-- begin Records to use --

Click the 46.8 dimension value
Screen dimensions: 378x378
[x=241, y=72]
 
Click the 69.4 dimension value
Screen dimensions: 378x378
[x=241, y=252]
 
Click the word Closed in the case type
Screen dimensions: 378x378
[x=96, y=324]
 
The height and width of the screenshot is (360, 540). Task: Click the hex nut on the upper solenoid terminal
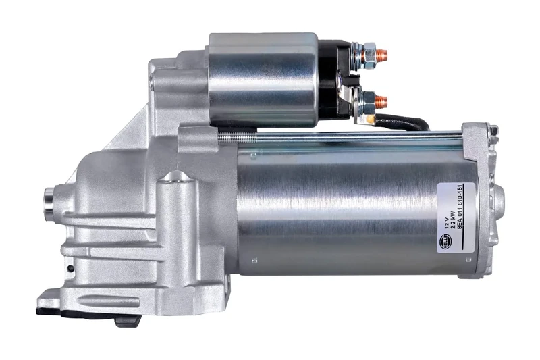[368, 53]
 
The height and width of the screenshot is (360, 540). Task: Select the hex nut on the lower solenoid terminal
[368, 102]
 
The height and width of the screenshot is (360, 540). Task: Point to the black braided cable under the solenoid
[405, 123]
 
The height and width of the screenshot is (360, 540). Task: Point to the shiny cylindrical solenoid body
[263, 79]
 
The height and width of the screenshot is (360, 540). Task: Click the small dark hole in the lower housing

-- end Records to use --

§ **Exercise directions**: Copy the listing above word for word, leaving out the pictures.

§ **Task result**:
Click the 46.8 dimension value
Screen dimensions: 378x378
[x=241, y=72]
 
Click the 69.4 dimension value
Screen dimensions: 378x378
[x=241, y=252]
 
Click the word Closed in the case type
Screen dimensions: 378x378
[x=96, y=324]
 
The height and width of the screenshot is (360, 540). Task: Click the hex nut on the upper solenoid terminal
[368, 53]
 
The height and width of the screenshot is (360, 540). Task: Select the hex nut on the lower solenoid terminal
[368, 102]
 
The height and width of the screenshot is (360, 540). Task: Point to the black braided cable under the solenoid
[405, 123]
 
The height and width of the screenshot is (360, 540). Task: Point to the shiny cylindrical solenoid body
[263, 79]
 
The height and width of the screenshot is (360, 540). Task: Click the small dark hole in the lower housing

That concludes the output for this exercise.